No fundo, é um “votei, mas não inalei”, em que todos os partidos da oposição – do CDS ao PCP – acham que ganham a simpatia dos professores, sem que, na verdade, lhes tenham dado o que quer que seja, salvo umas rondas negociais em que não se vislumbram grandes saídas, dado o peso orçamental permanente de qualquer alteração. É altamente provável que o Governo mantenha o que tem decidido e parta para as negociações sem grande vontade de alterar a sua posição, claramente balizada pela capacidade financeira. É igualmente provável que os sindicatos não recuem na vontade de recuperar todo o tempo perdido, porque a colocam como questão de princípio. Entre uns e outros fica um mar de argumentos e muito dinheiro.

Ver o PCP e o Bloco ao lado dos sindicatos é absolutamente normal. Ver o CDS e o PSD no mesmo barco é mais estranho, sobretudo quando o que está em causa é o desejo de recuperação integral do que se perdeu nos anos da troika. Ora, se alguém acompanhou esses anos da perspetiva do poder foram estes dois partidos. Sabem exatamente porque é que a troika congelou carreiras e progressões e impôs uma série de travões. Sabem quanto é que isso representou nos sucessivos orçamentos e quanto é que vale o seu descongelamento.

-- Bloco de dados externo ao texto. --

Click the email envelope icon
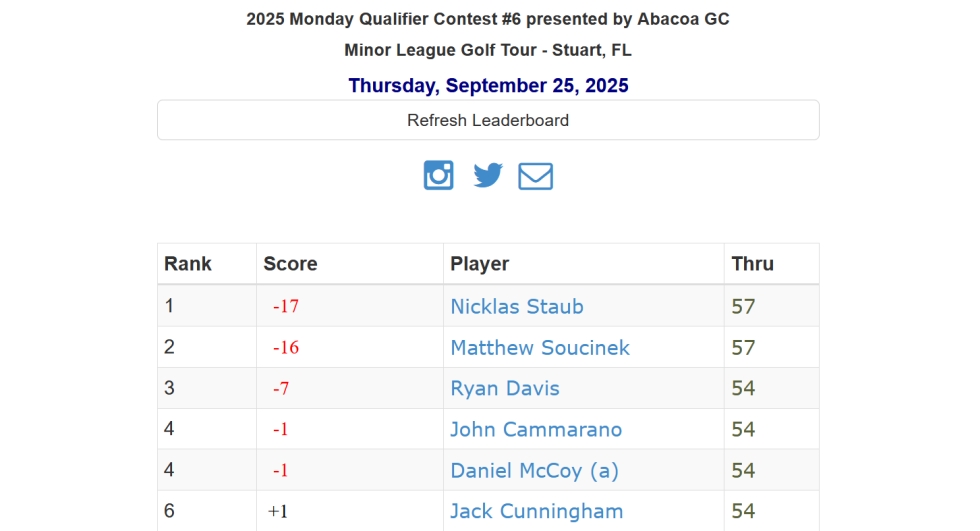The image size is (980, 531). 535,176
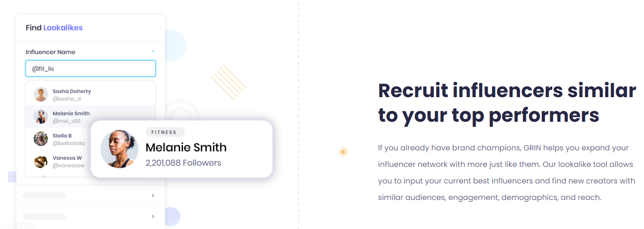Click the orange dot marker on timeline
The image size is (644, 229).
click(343, 152)
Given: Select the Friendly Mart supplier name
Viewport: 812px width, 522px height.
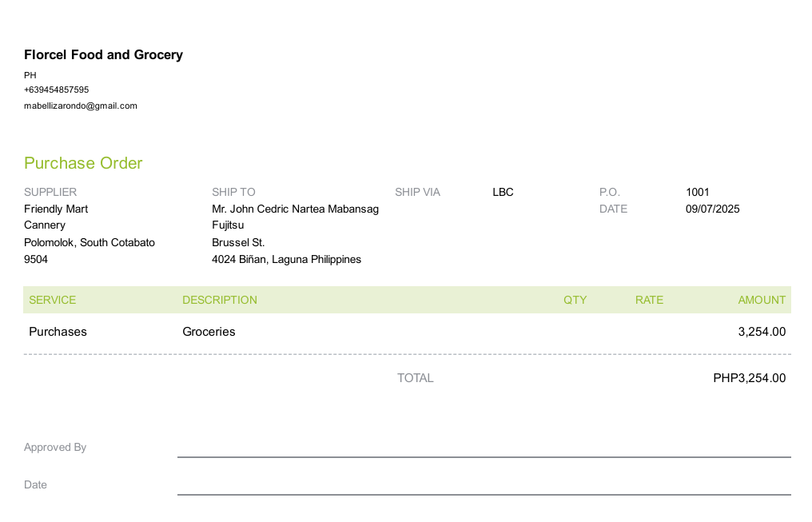Looking at the screenshot, I should 56,209.
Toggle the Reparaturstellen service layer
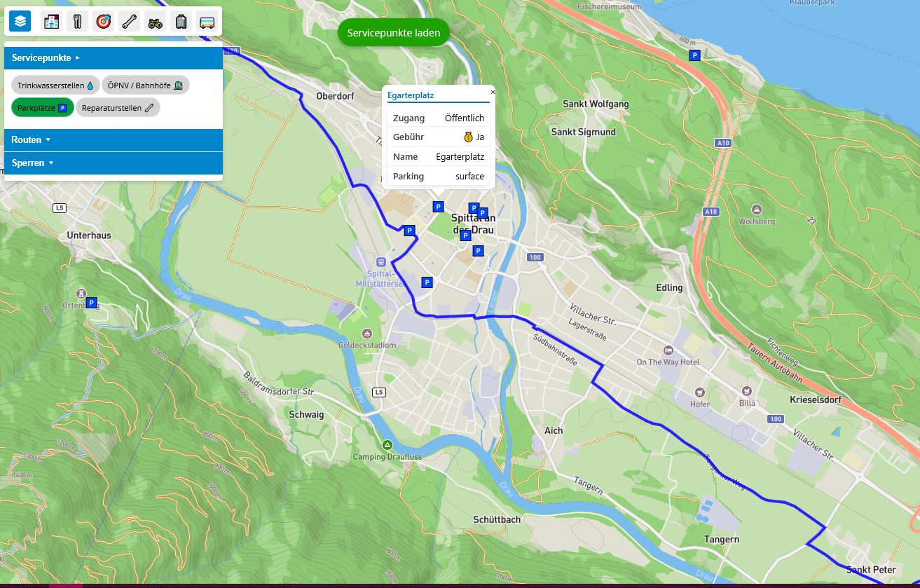Screen dimensions: 920x588 point(118,108)
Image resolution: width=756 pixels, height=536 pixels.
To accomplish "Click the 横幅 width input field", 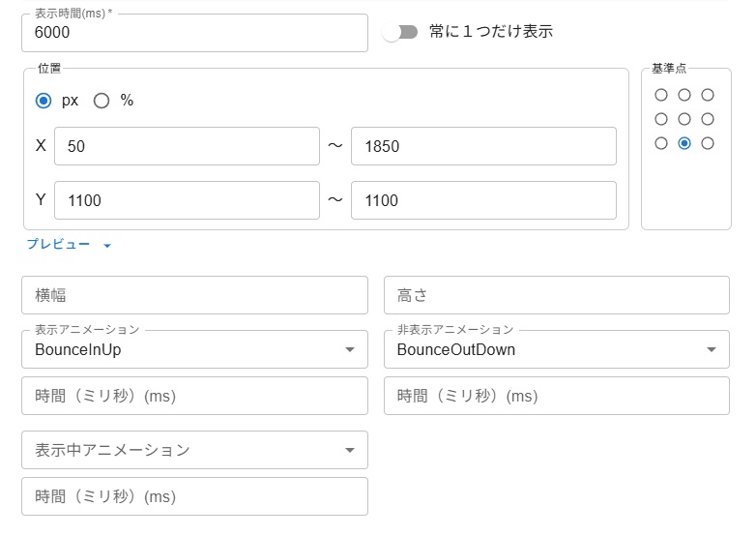I will [x=194, y=295].
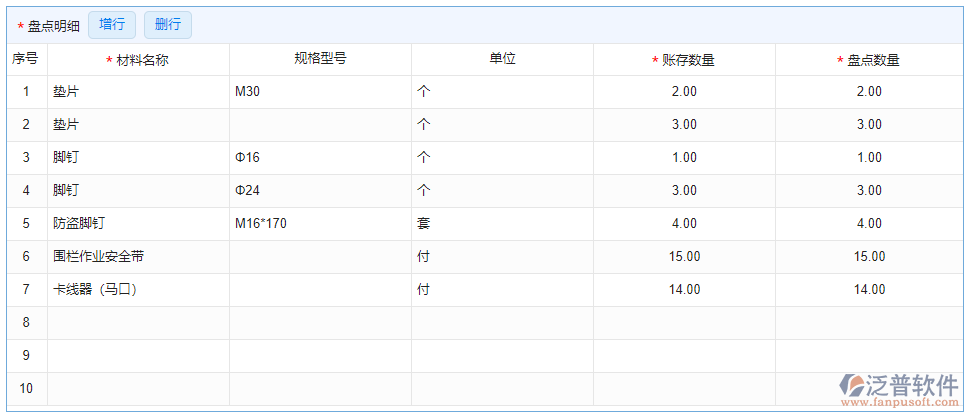Select the 规格型号 column header
Image resolution: width=969 pixels, height=418 pixels.
point(320,59)
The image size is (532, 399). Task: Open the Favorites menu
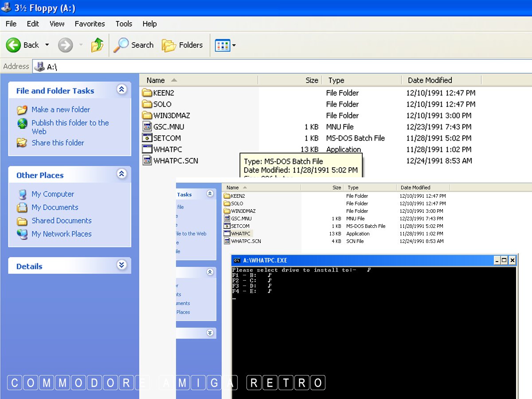coord(90,24)
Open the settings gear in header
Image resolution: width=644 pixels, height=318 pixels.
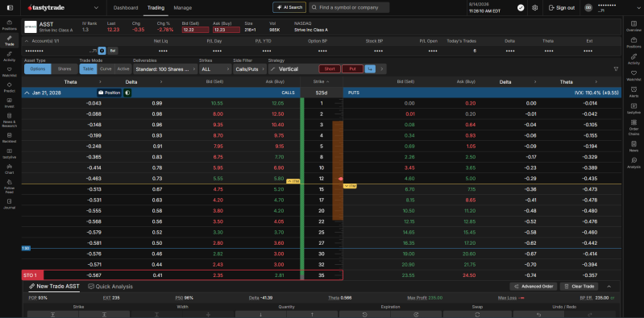[x=534, y=8]
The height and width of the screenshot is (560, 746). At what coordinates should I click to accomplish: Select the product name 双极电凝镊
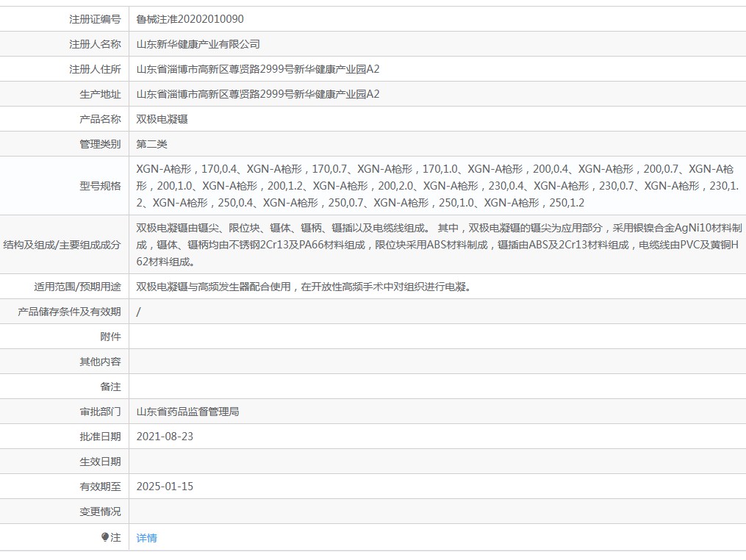pyautogui.click(x=162, y=119)
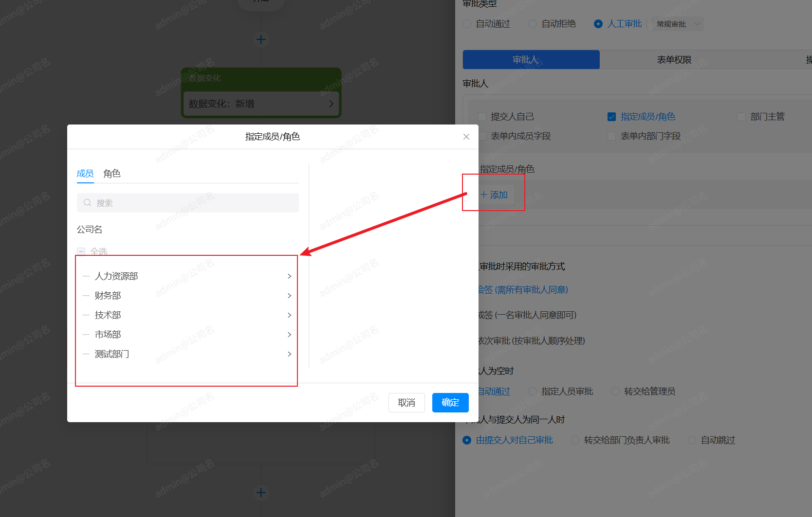
Task: Check the 提交人自己 option
Action: pos(482,117)
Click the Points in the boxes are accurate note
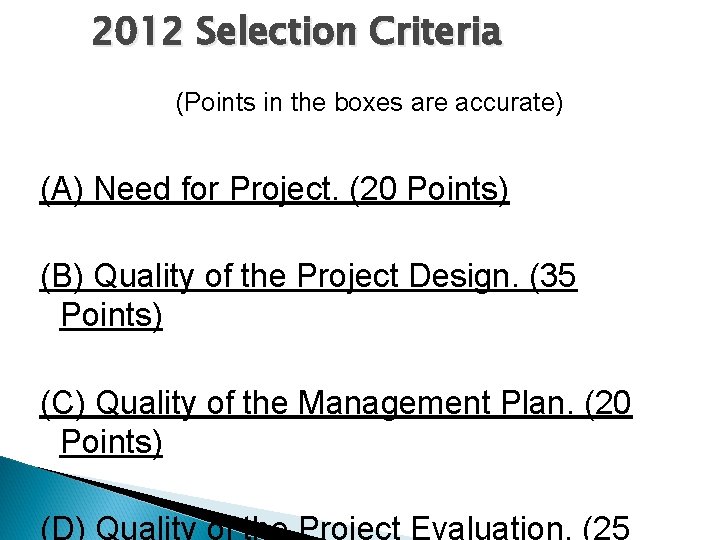The height and width of the screenshot is (540, 720). pyautogui.click(x=369, y=102)
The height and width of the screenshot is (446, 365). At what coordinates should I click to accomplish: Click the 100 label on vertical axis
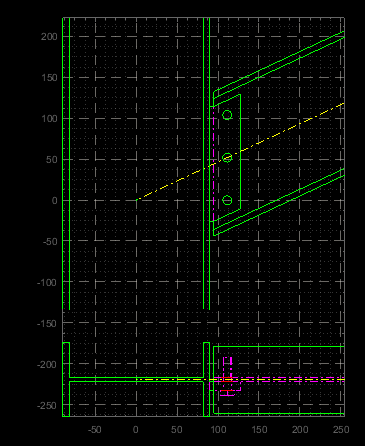click(x=50, y=119)
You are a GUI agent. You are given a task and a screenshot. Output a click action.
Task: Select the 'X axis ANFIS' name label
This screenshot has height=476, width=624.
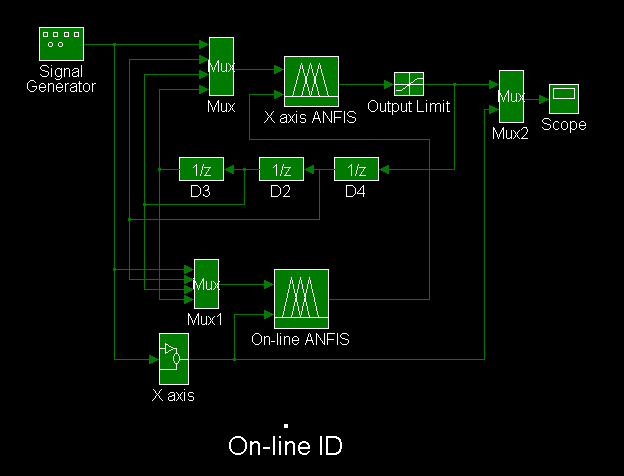point(311,117)
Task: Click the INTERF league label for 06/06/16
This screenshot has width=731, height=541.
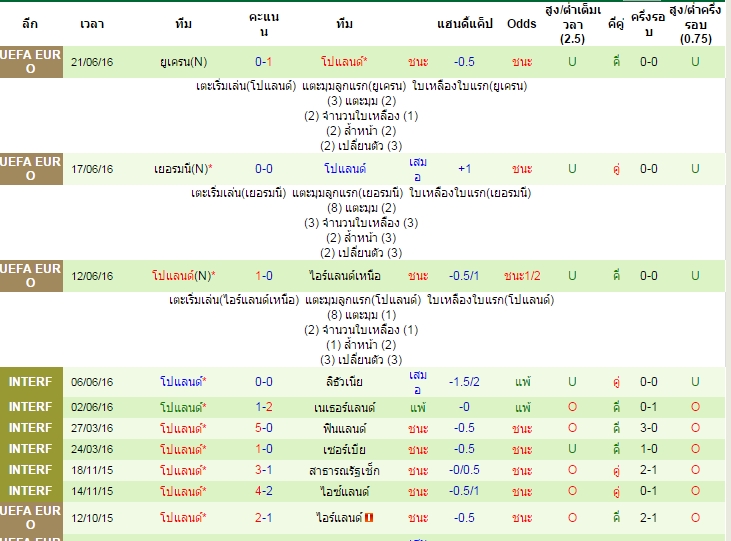Action: pyautogui.click(x=31, y=381)
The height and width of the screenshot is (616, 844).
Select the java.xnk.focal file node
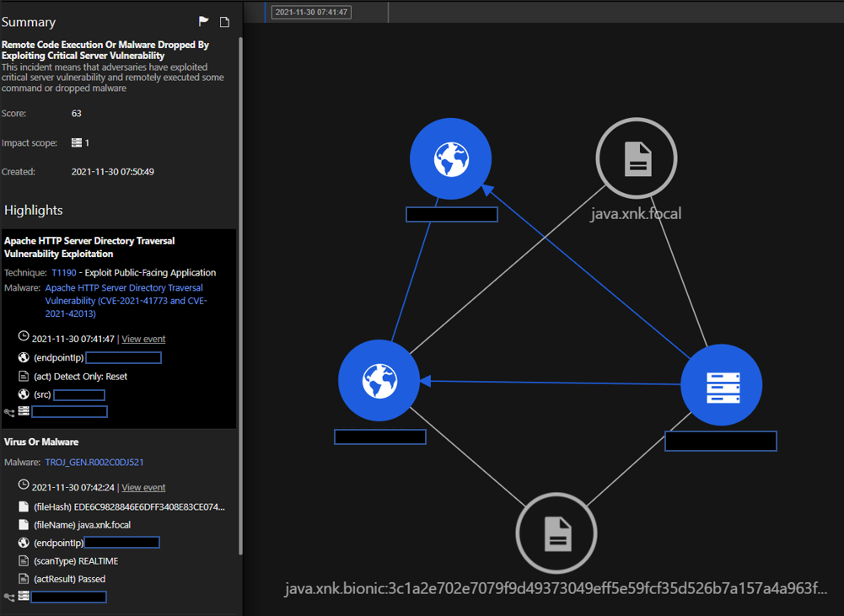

Não há praticamente nenhuma profissão que não tenha sido seriamente afetada pela passagem da troika, muitas delas com milhares e milhares de desempregados, empresas fechadas e salários incrivelmente mais baixos como norma. Querer apagar isso é um desejo legítimo, mas é incompreensível para a esmagadora maioria da população, que não tem qualquer hipótese de o fazer

Mais relevante, tanto o PSD como o CDS sabem que a recuperação integral do tempo de profissão não levanta apenas questões financeiras. Levanta uma questão moral e de igualdade quase inultrapassável. Não há praticamente nenhuma profissão que não tenha sido seriamente afetada pela passagem da troika, muitas delas com milhares e milhares de desempregados, empresas fechadas e salários incrivelmente mais baixos como norma. Querer apagar isso é um desejo legítimo, mas é incompreensível para a esmagadora maioria da população, que não tem qualquer hipótese de o fazer.

Não sei onde é que o PSD e o CDS têm a cabeça quando decidem este tema. Ou por outra, até sei. Mas esse raciocínio é errado. Os professores são uma massa imensa, mas feitos de pessoas com vontade própria. Não votam em massa neste ou naquele partido. Por essa ordem de ideias, nenhum professor tinha votado na coligação PSD-CDS em 2015. E daqui por um ano nenhum votaria PS… Achar isto é não perceber nada de dinâmicas eleitorais.